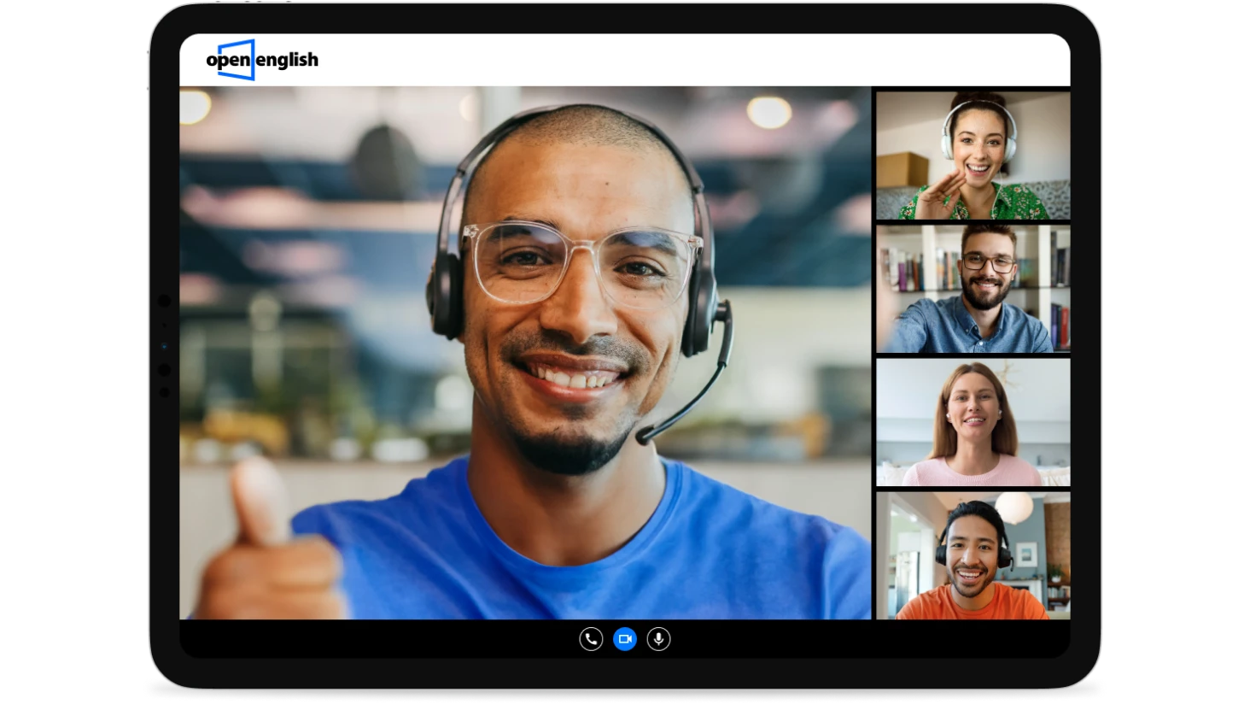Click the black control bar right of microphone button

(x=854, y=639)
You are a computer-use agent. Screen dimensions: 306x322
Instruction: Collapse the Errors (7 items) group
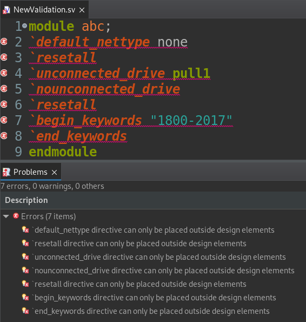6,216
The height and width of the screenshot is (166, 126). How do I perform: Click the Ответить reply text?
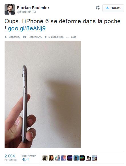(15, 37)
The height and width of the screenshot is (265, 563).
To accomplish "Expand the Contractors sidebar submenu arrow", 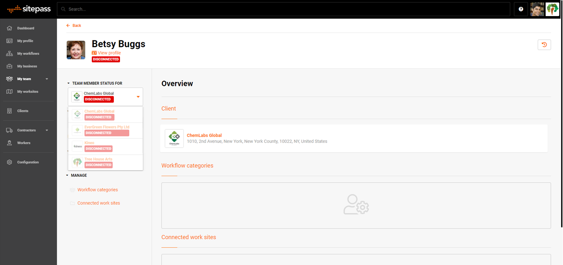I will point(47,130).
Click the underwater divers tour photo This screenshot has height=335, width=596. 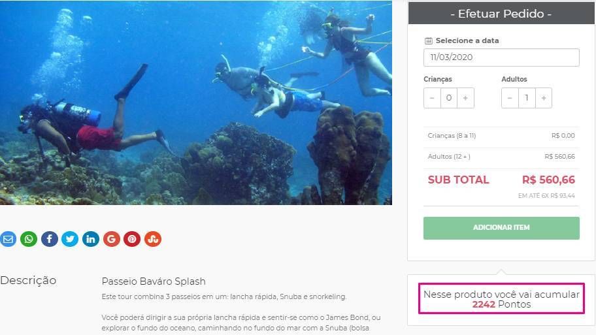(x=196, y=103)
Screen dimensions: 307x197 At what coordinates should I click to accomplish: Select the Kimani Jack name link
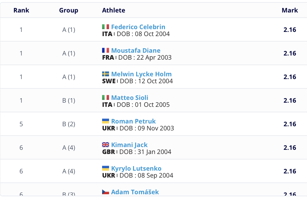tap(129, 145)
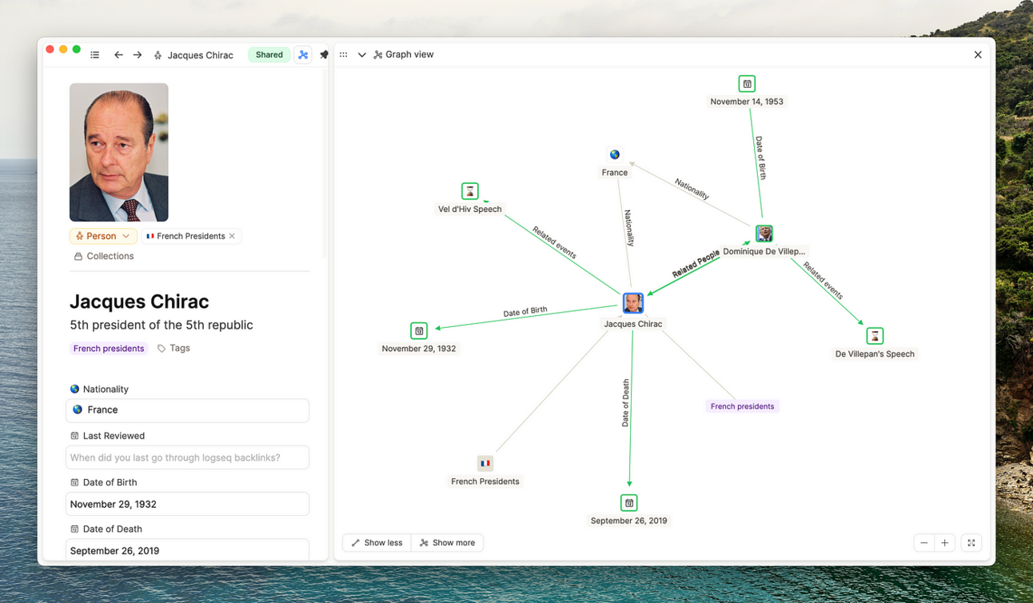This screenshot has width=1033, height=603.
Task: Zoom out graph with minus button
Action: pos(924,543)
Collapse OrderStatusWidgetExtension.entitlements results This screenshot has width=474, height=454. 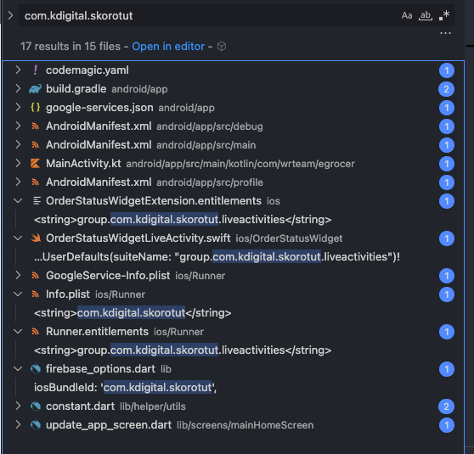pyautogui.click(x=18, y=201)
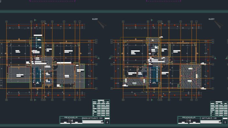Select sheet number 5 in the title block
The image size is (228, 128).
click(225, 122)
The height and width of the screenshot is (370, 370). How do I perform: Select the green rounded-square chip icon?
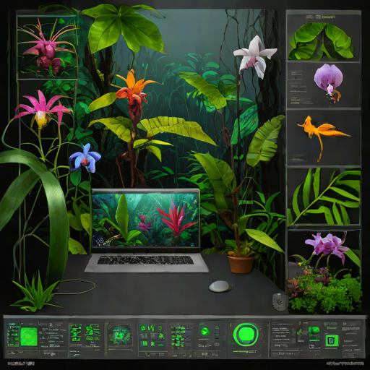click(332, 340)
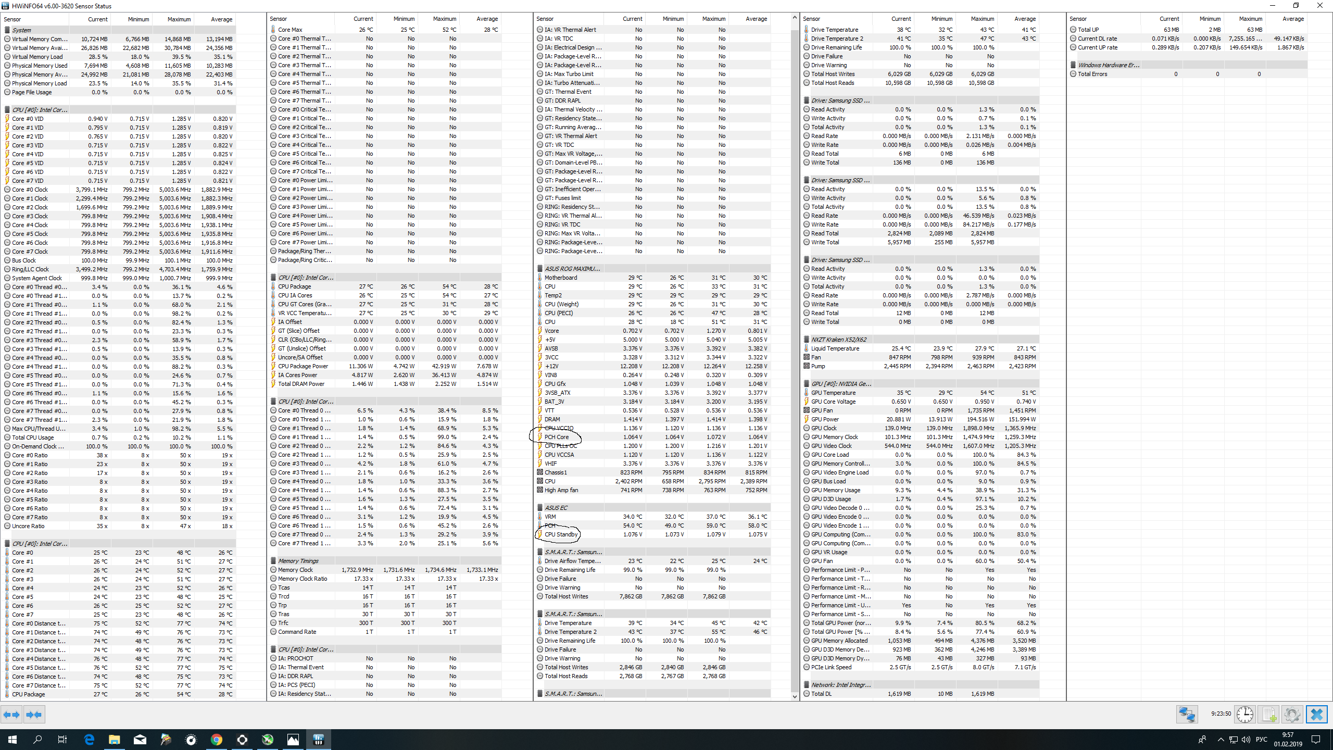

--

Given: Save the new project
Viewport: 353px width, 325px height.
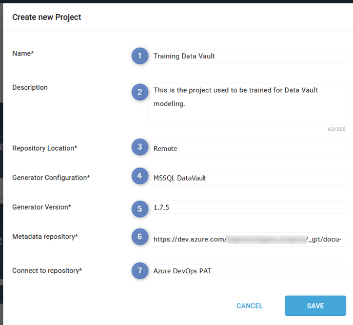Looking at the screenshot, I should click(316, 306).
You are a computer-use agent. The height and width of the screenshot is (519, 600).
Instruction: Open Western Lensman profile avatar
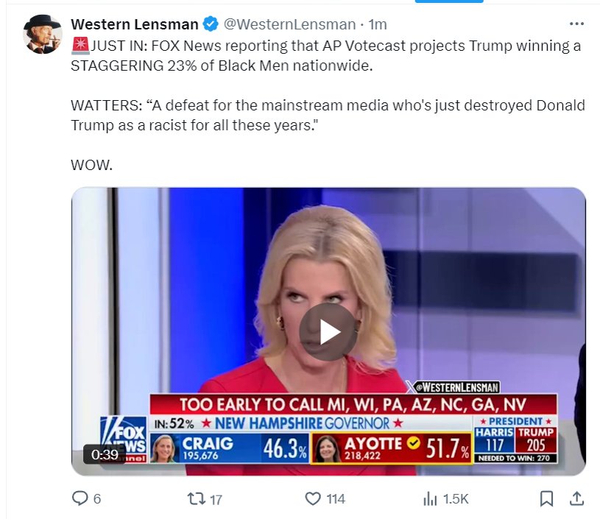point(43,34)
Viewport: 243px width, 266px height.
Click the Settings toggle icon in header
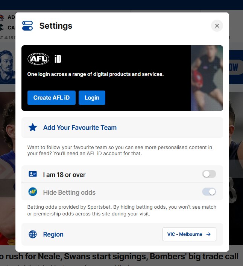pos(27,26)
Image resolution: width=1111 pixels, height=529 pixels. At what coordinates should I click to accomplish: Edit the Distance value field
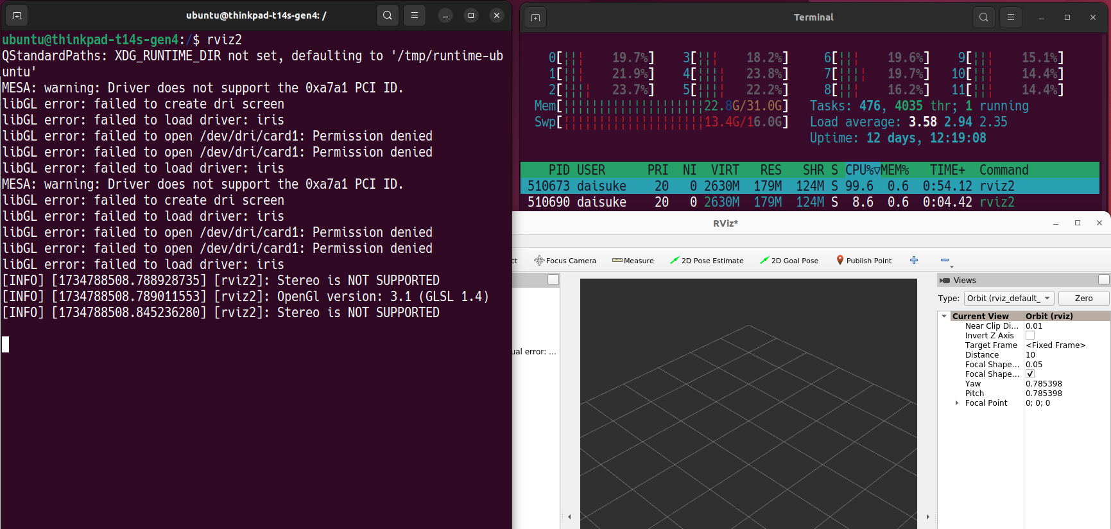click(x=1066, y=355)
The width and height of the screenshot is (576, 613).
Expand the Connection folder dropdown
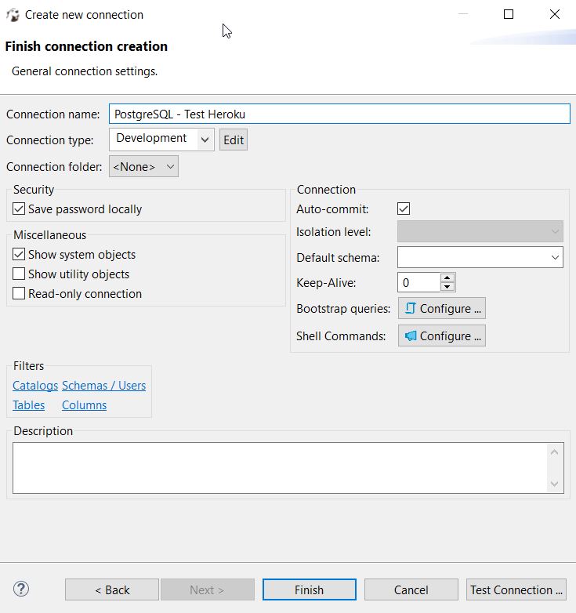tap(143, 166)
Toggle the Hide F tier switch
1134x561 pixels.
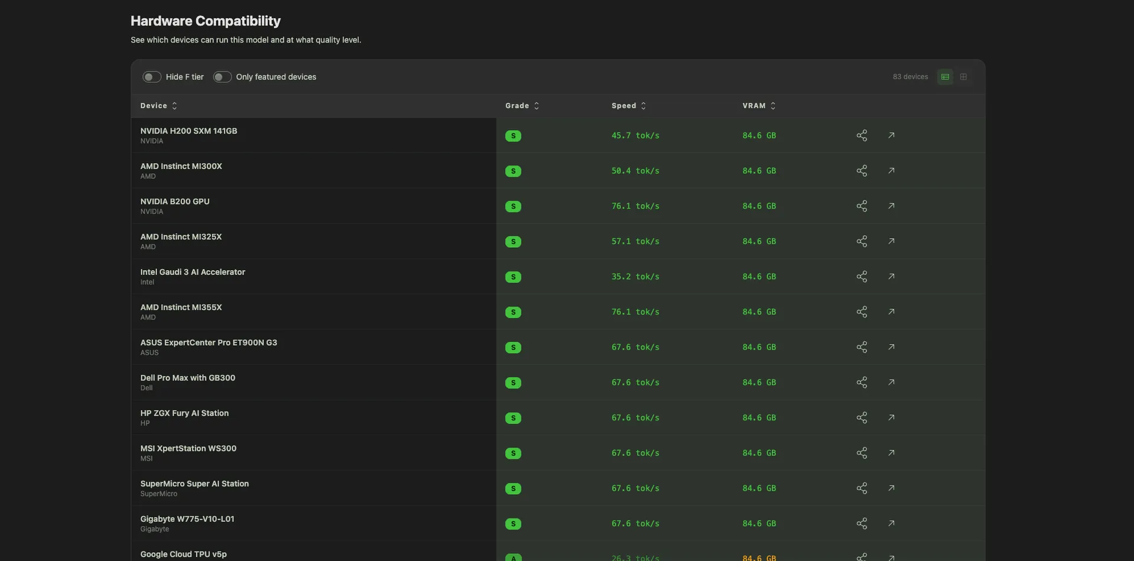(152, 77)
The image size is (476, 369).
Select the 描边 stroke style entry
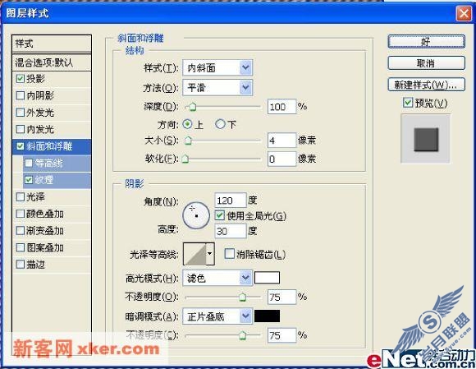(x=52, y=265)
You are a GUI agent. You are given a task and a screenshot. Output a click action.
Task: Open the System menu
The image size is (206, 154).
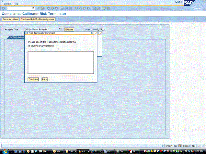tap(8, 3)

* * *

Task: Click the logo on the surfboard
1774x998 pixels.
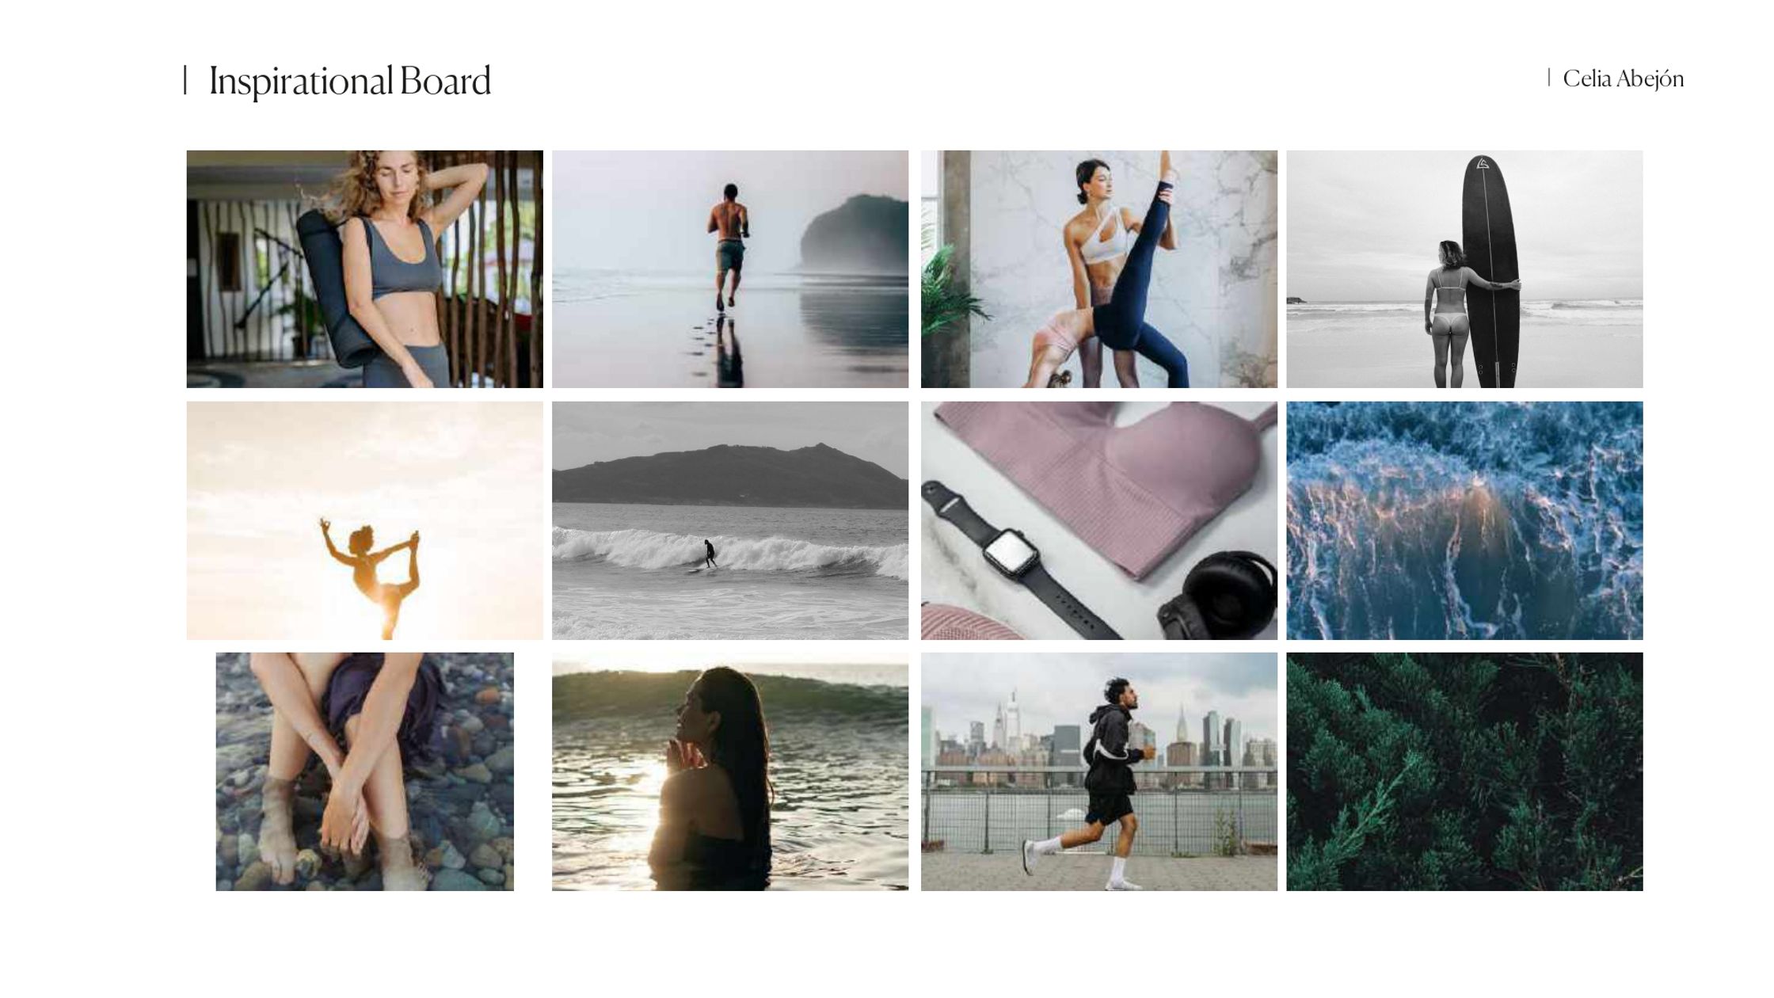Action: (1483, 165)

## Work instructions
Find every line in the data above that contains the string "Viewport", and copy each of those lines in full.

## Task solution
Viewport: 353px width, 325px height.
Viewport: 243px width, 266px height.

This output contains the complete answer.